From then on he changed. He didn’t take the coats off as he had done before. He kept them on and he began to wear bigger ones and heavier ones to protect himself from the world. He moved slower and didn’t laugh as much as before and his friends gave up trying to cheer him up and eventually left him to his plodding walk and silence. People made fun of him then. Slowcoach, they called him and pitied him and stayed away from him and his gloom. Eventually he stopped going out of the house and stayed there and no-body called to the door.
This went on for a while, until one day, he felt a stirring in his heart. The sun was shining outside after a rainstorm and everything was wet and shone and sparkled like jewels. It reminded him of one of his favorite coats and he looked down at what he was wearing. For the first time in ages he wanted to wear a special coat and he felt dirty and itchy and smelly inside this big coat he was wearing. He took it off and the one underneath and then the next one. How many coats am I wearing he thought to himself?
He continued taking them off, getting lighter as they went down, thinner and as he took each one off he remembered what had happened that made him keep it on in the first place. A heavy black one was the day the bigger boy had punched him in the nose and the teacher had thought he started it and punished him instead.
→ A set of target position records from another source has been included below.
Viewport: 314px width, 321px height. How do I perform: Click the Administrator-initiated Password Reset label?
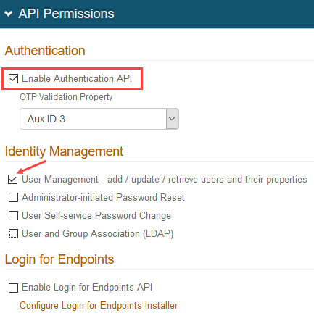(x=103, y=198)
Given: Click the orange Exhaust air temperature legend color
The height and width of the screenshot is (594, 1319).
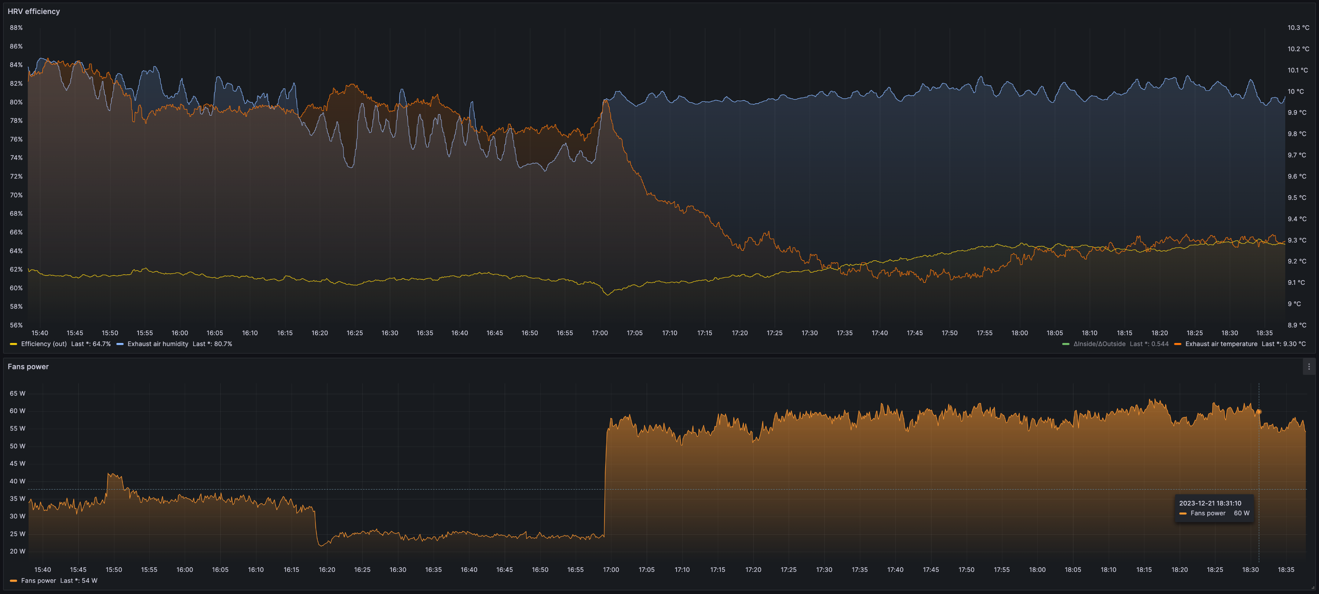Looking at the screenshot, I should click(x=1178, y=344).
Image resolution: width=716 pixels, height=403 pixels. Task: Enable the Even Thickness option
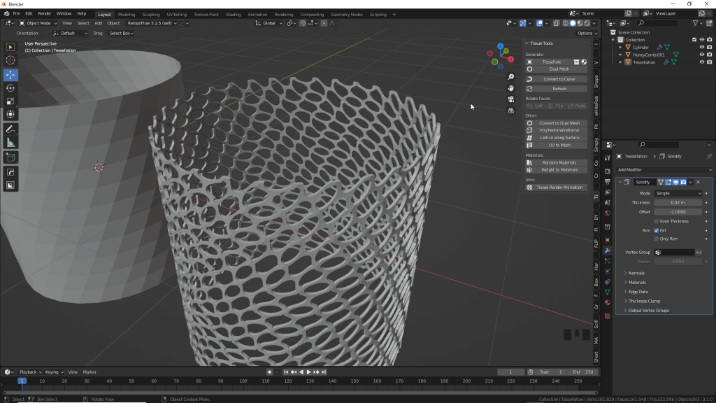(656, 221)
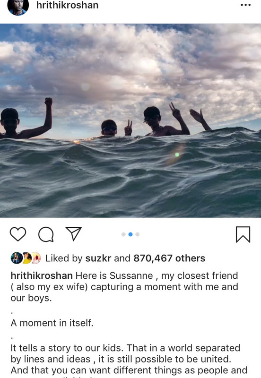Open third liker avatar thumbnail
The image size is (261, 378).
click(36, 258)
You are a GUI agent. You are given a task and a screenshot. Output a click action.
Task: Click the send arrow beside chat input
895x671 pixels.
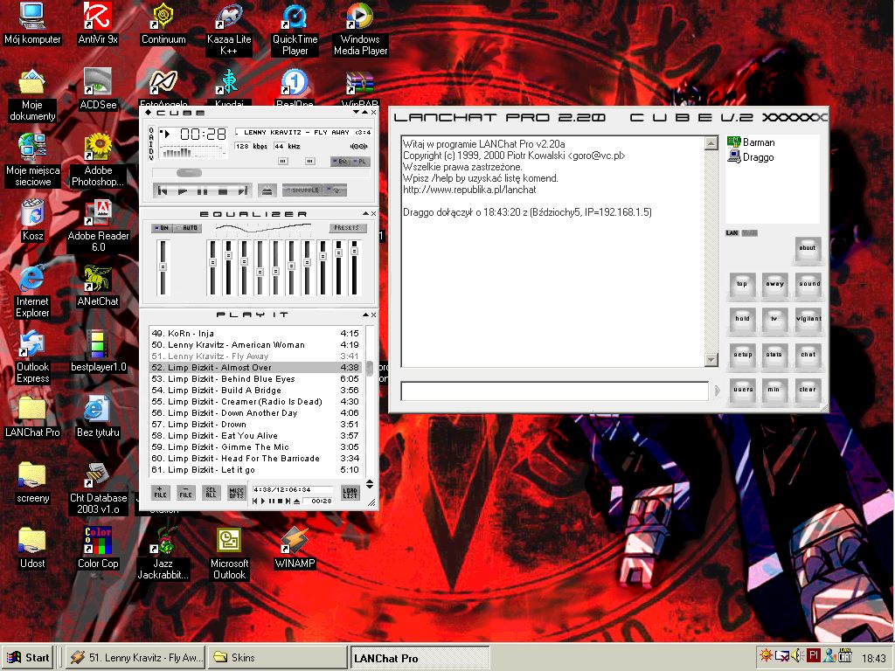pyautogui.click(x=718, y=391)
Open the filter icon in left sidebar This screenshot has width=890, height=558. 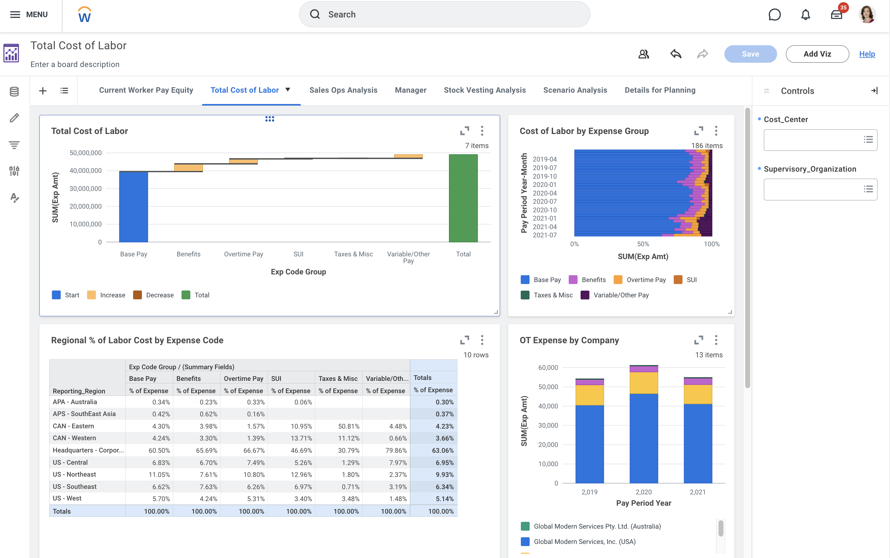click(14, 145)
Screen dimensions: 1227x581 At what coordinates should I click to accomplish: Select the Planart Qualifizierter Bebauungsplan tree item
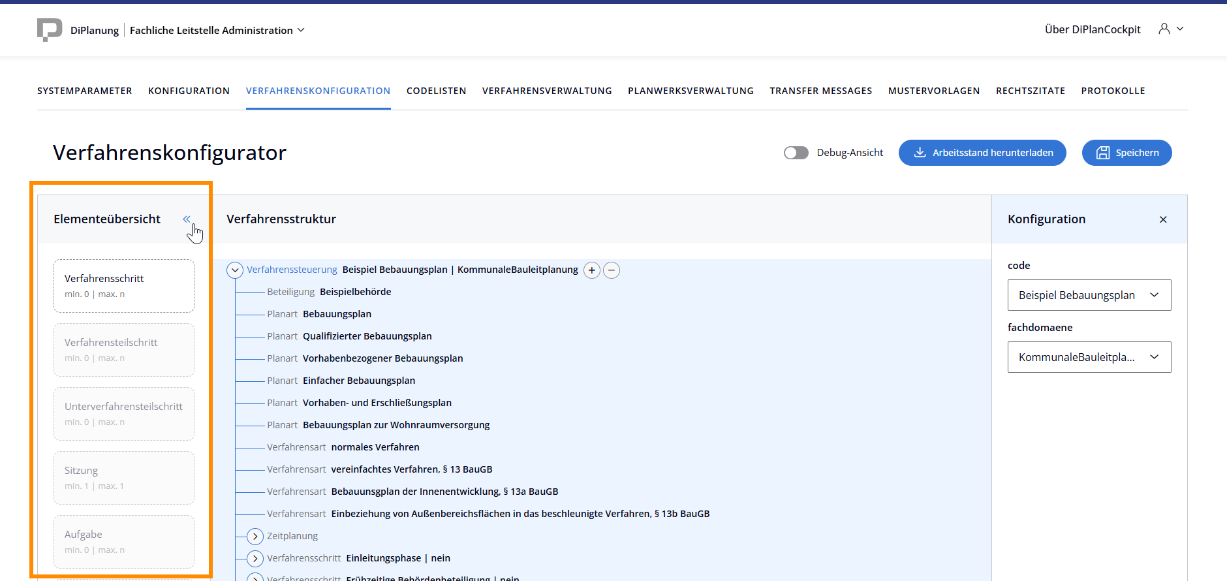tap(367, 336)
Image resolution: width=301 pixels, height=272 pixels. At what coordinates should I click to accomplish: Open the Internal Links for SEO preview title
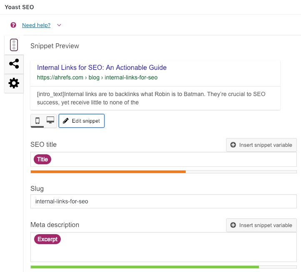coord(102,67)
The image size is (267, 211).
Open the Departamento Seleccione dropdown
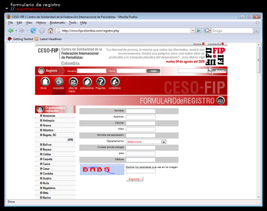coord(163,142)
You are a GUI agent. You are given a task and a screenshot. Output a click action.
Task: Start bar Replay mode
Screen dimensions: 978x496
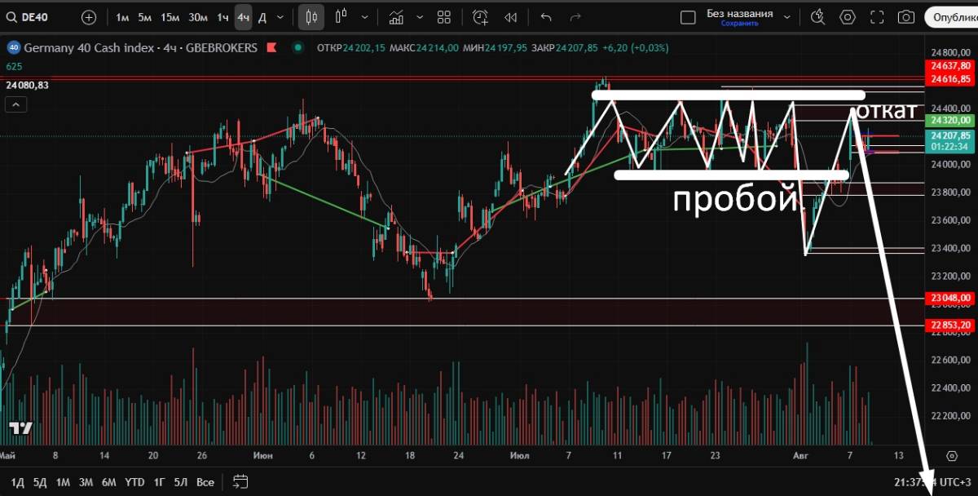point(511,17)
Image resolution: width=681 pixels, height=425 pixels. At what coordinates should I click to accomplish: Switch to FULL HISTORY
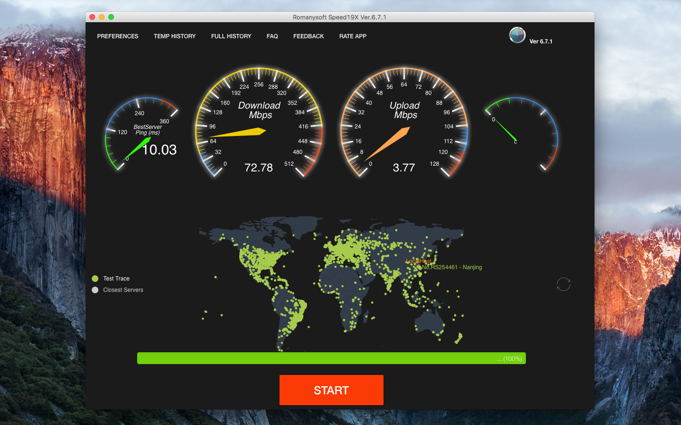231,36
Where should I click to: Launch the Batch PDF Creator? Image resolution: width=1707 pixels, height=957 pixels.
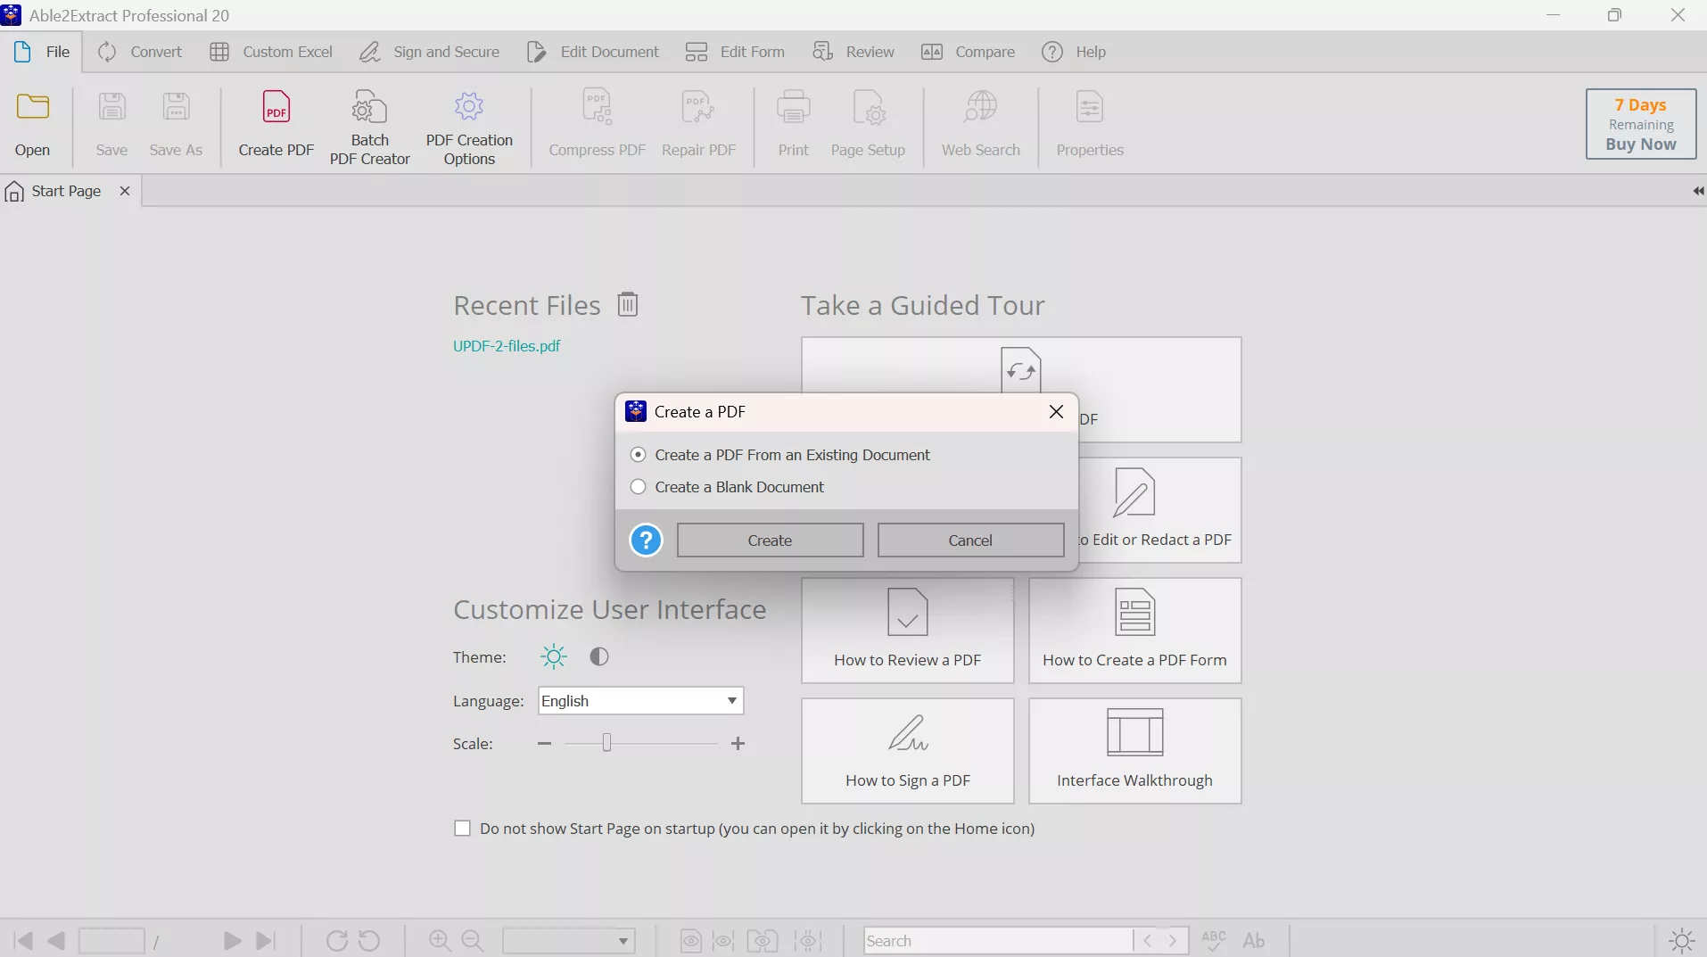(370, 126)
The grey one was the day he stole something and then blamed someone else. The next one down was when he had a fight with his best friend and never said sorry. He also began to remember the good times with his friends in each coat. The green one, now faded with its silver buttons gone, was a day of summer adventure in the mountains when they had found the sheep skull and made a fort. The silver shining one was a moonlight search for fairies and goblins in the forest. He smiled when he remembered how scared and how excited they had been.
He kept peeling them off until at last, none remained and he stared down at his naked body all dirty and grubby. He ran a bath and sat in it until all the soap-bubbles had been burst and he was clean and water soaked and his fingers had water ridges in them. He stood up feeling lighter and happier than he had ever in his life.
I will never let myself wear all those coats again, he thought
He ran out the door naked with nothing on and danced down the street. The children in school saw him and laughed and told their teacher but she didn’t believe them and told them to stop staring out the window. He danced past a house where children were playing in the yard. They ran in and asked their mother could they go with him but she shook her said, ‘You must have imagined it? She said ‘No-one goes out and dances in the street naked’. He danced past a café where people sat drinking coffee but they didn’t see him, they were too busy… reading papers, talking.
Coat boy danced into the hills and the mountains and far away close. He is still dancing to this day and if you are very lucky he will dance past you some day. Don’t blink… you might miss him!

One Response

  1. Cyth Says:

    Wonderful story on this night that is snowing again and adding another coat sounds reasonable , thoug I’d rather be dancing naked.